Each time, I wrote one sentence to encapsulate my time spent in those places. It took me a few days to figure out the best thing to write. It is quite hard to wrap up a year of life in one sentence, especially if that year is in the midst of a coming-of-age story — for me, freshman year of college.
Those transitional years, between high school and college, college and “adult life,” feel so eventful and raw, because everything is new. You feel exposed to the world and its overwhelming options for who you can be and who you can meet. During my freshman year of college, I felt this rawness as everything in my life shifted. Who I was and who I associated with changed. I made friends, lost friends and fell in love for the first time. The falling in love part really impacted this shift; it seemed like all I could think about was falling, and that someday, I would hit the ground.
When I think of freshman year and all those raw emotions, I picture four tan walls, an unstable rocking chair and an insanely high, lofted bed. I see my dorm room, because that’s where I spent so much time thinking through that transition. In a way, that space carried me towards what I felt during my sophomore year.
That second year, I experienced heartbreak for the first time. I kept changing my thoughts about so many things — interests, college majors, friends, beliefs. During that time, I felt like a walking green screen with backgrounds and colors constantly altering. It was a year of uncertainties. But as time went on, the backgrounds stopped changing so much, and I grew into myself and the woman I wanted to be, the woman I was already becoming.

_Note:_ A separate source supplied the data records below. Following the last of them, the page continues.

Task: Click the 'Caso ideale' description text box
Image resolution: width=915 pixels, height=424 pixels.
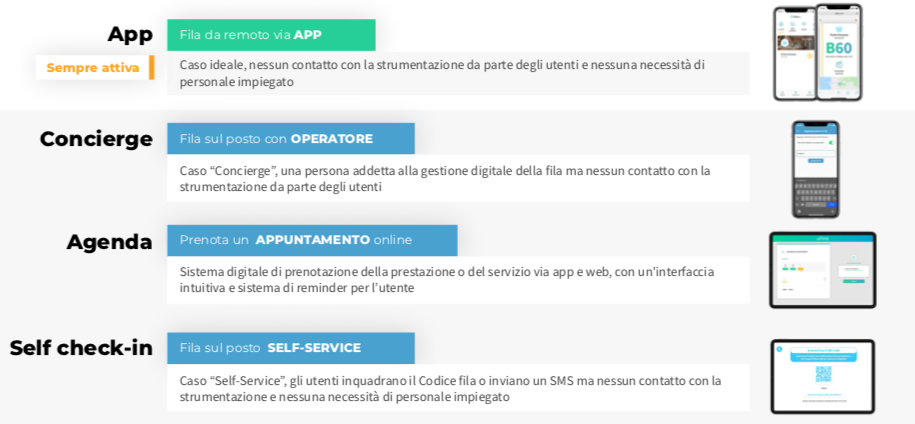Action: [457, 73]
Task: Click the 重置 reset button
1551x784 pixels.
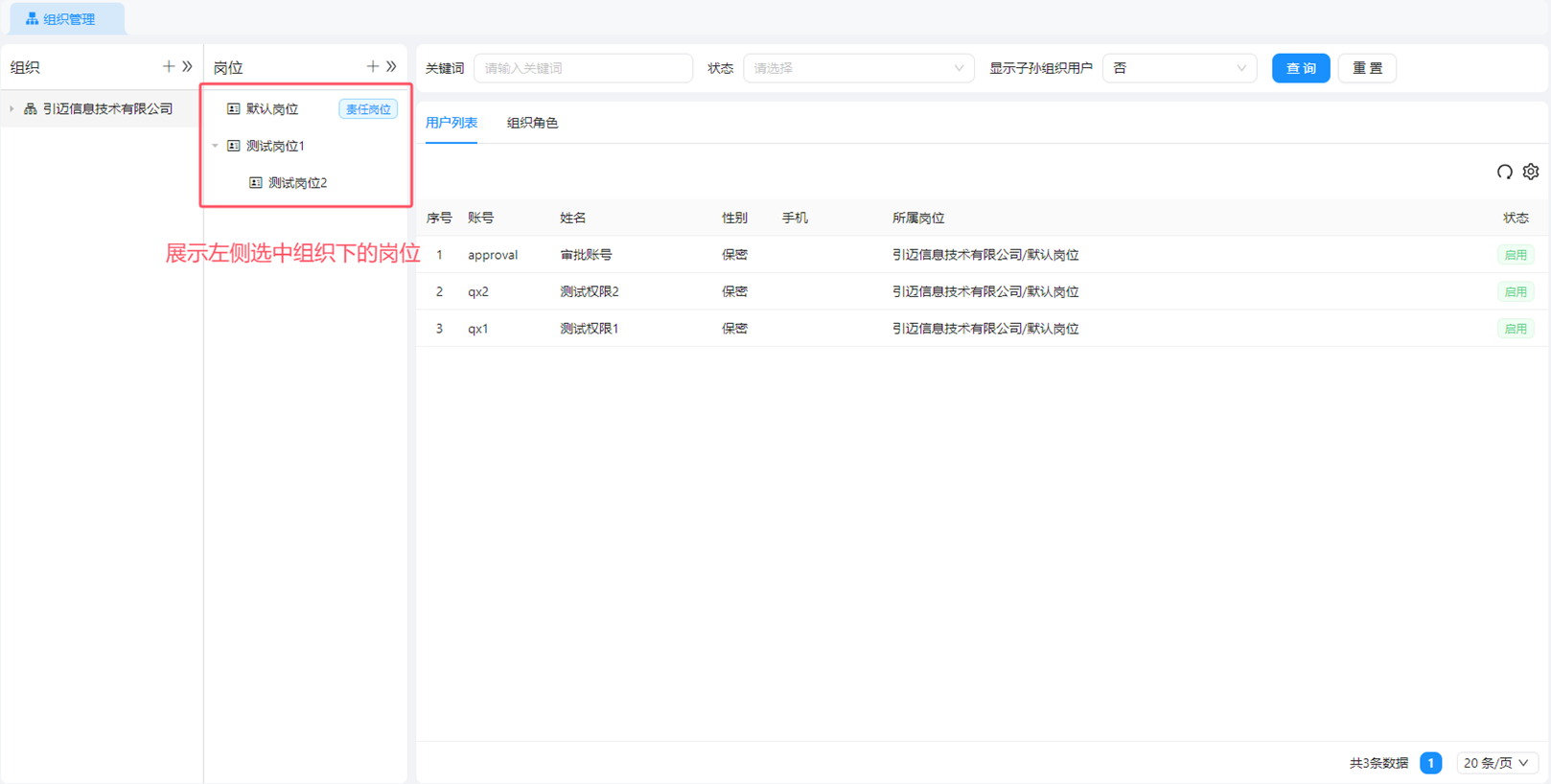Action: 1367,68
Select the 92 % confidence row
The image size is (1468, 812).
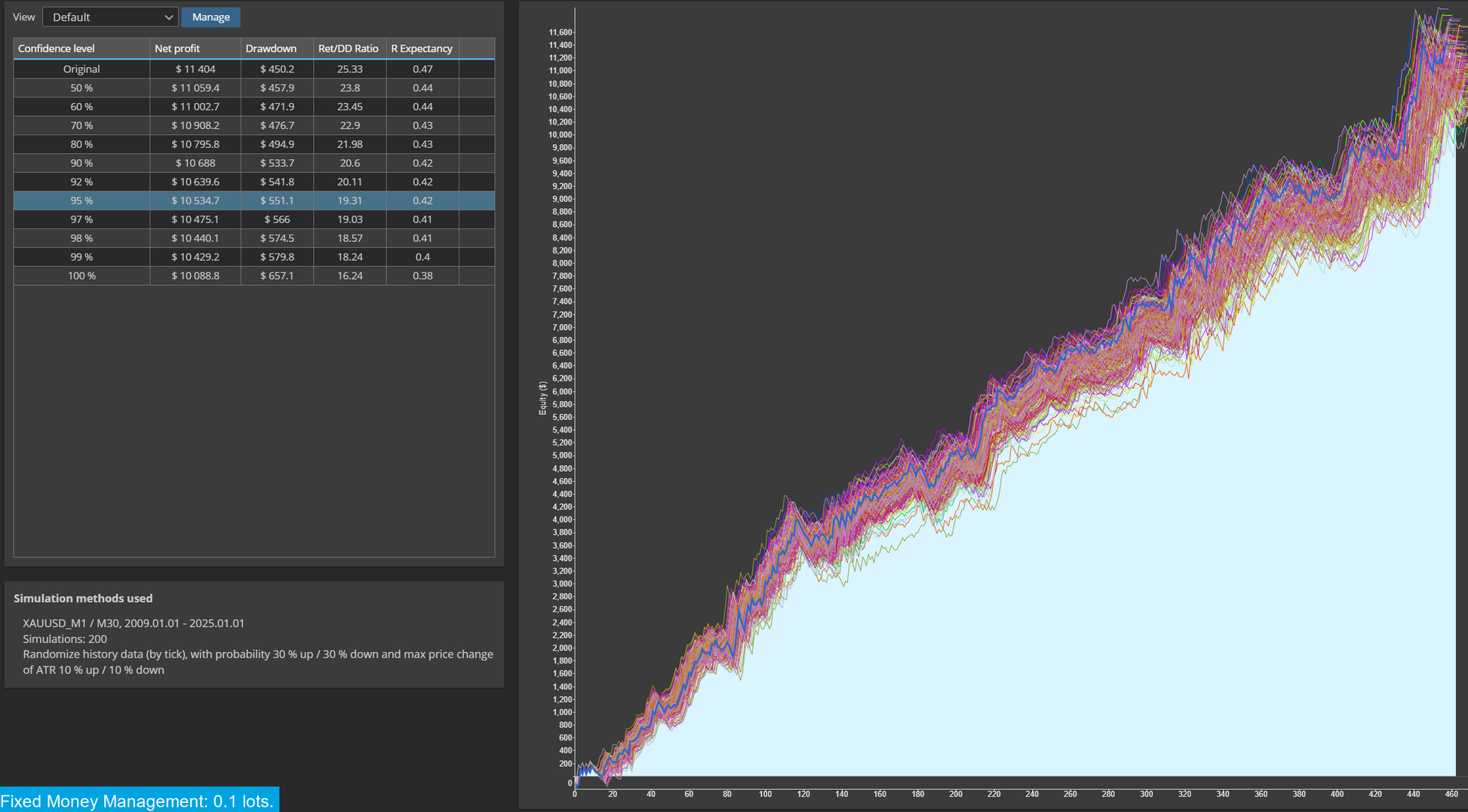tap(254, 182)

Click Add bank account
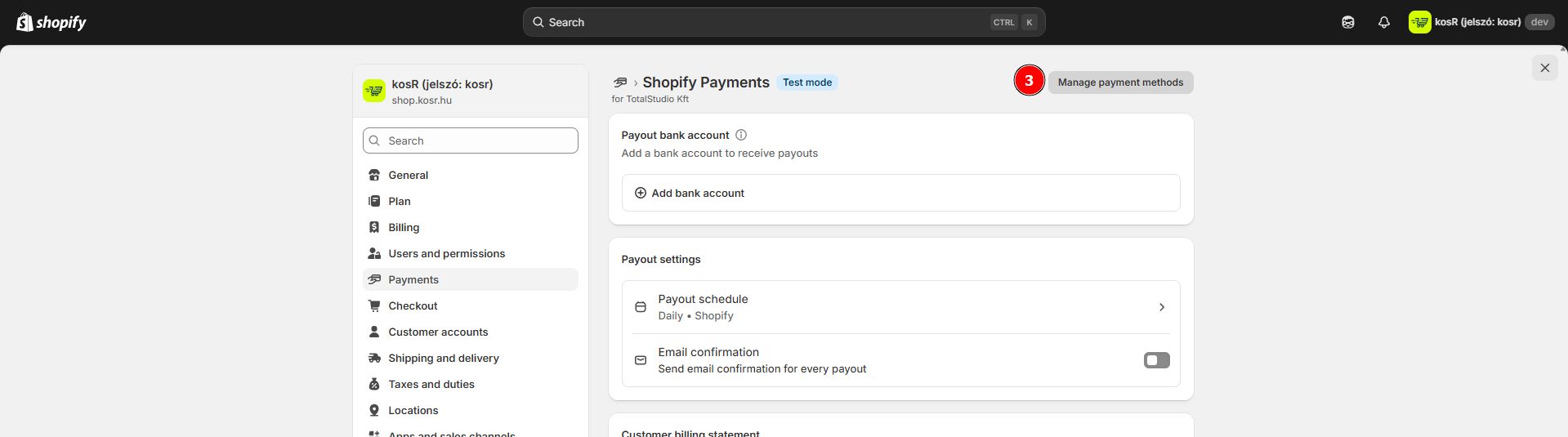[698, 194]
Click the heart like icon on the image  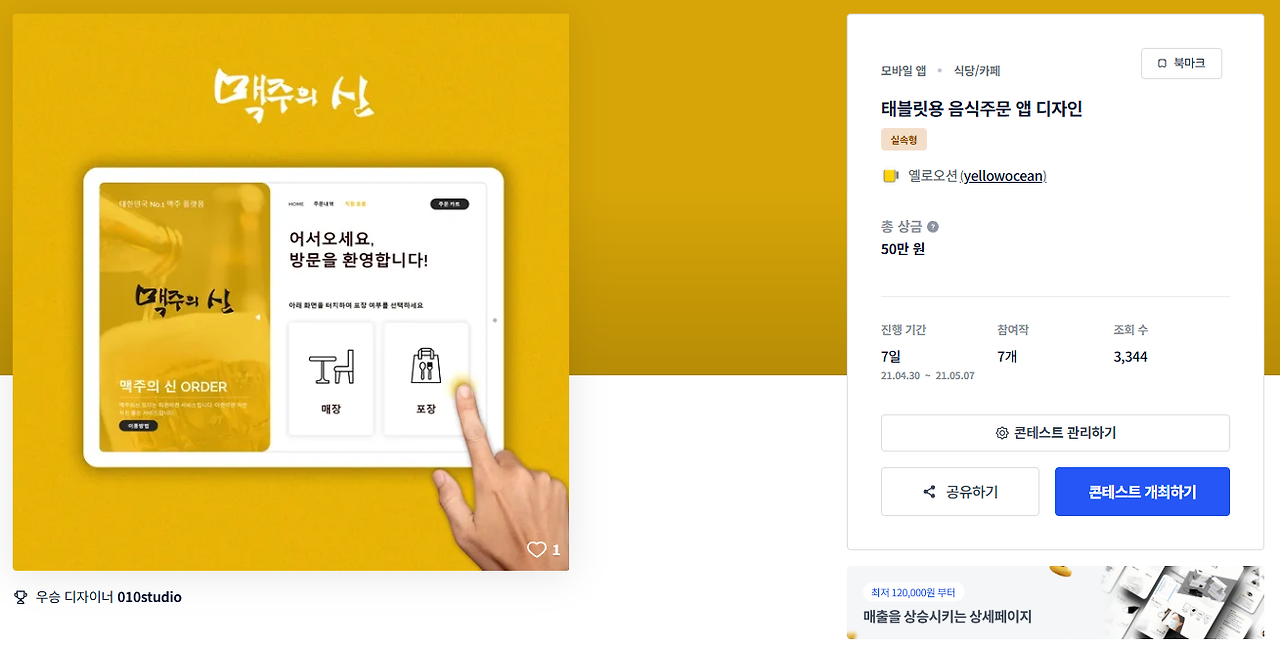coord(537,549)

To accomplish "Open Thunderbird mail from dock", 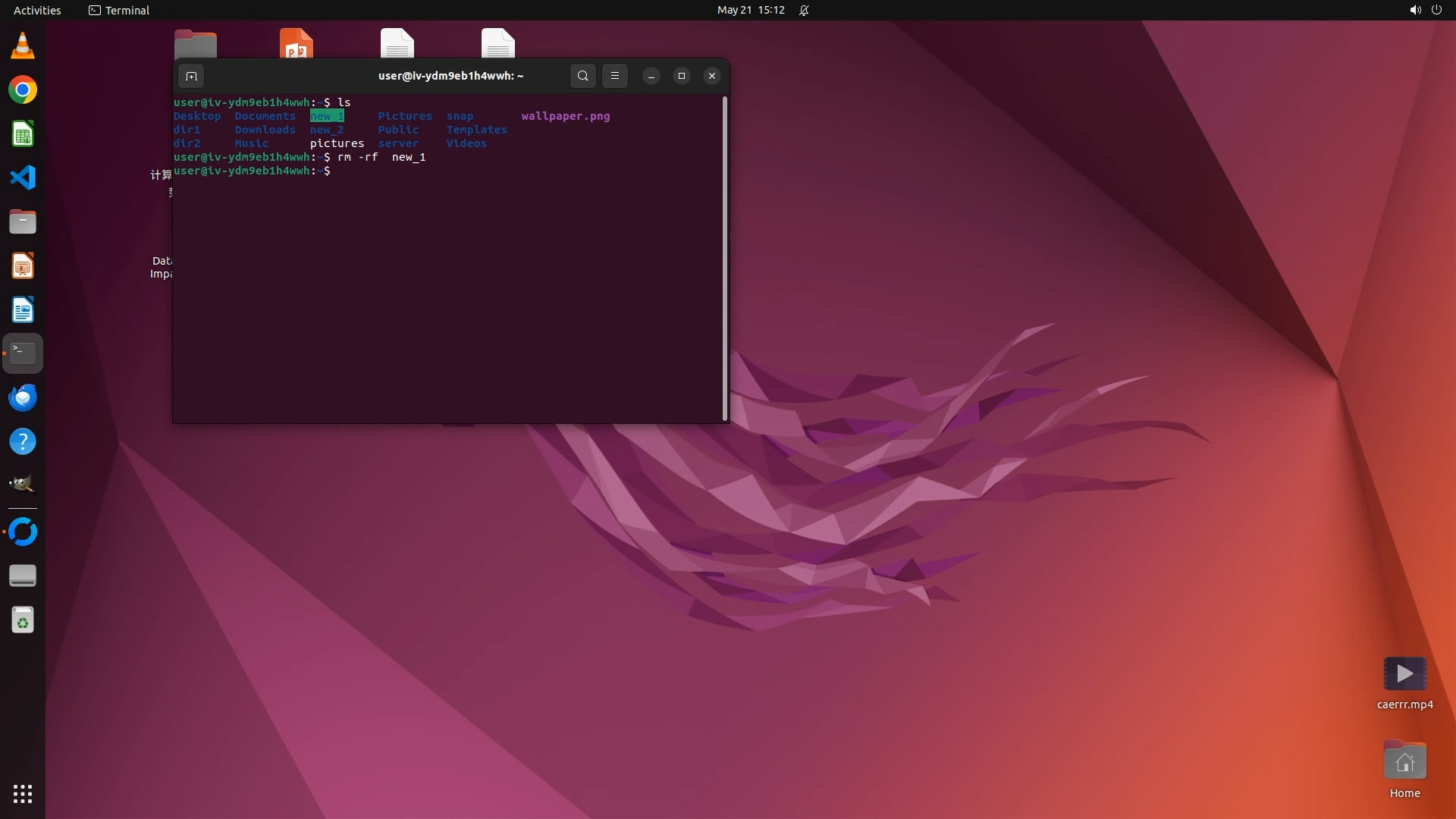I will [23, 397].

When I think of sophomore year, I see four white walls, a worn-down carpet, a stale bathroom and another insanely high, lofted bed. All the pain and growth I experienced happened within that space, while I dreamed in my bed, got dressed in the bathroom and stared at those very blank walls. I knew both dorm rooms marked me and would stay with me. I wanted to stay with them, too. However, dorm rooms are liminal spaces; they are not built for staying. When you move in, you tack up posters with command strips so as to not damage the walls. You decorate with small rugs or fold-out chairs. No nails. No flooring. No paint. Everything placed in a dorm room must be easily removable. Nothing can leave a mark. If you leave a mark, you’re fined.
The next residents will walk into my dorm rooms, and they will not see the lives I lived in those spaces, just as I did not see the lives lived there before me. I am sure a lot has happened in those rooms, but all those stories have been erased with each move-out day.
Hiding a note is my protest to this. It is both a protest and tribute to the act of leaving, because leaving is a part of being human we can’t escape.
I will leave my childhood home someday. I will leave many places throughout my life. I know this. And I know I can’t carry walls with me, but it’s also not the walls that matter. It’s the time I spent there and what that time did to me, how that time moved me from being one person to becoming another stronger person. Those walls won’t change, but I will. I will continue finding ways to be, no matter where I am. That is what humans do. We adapt.
So, when I leave a note again, it will be a way to stay and recognize who I was there, and also to move on.
It will be a way of saying, Thank you. I am leaving for other walls now.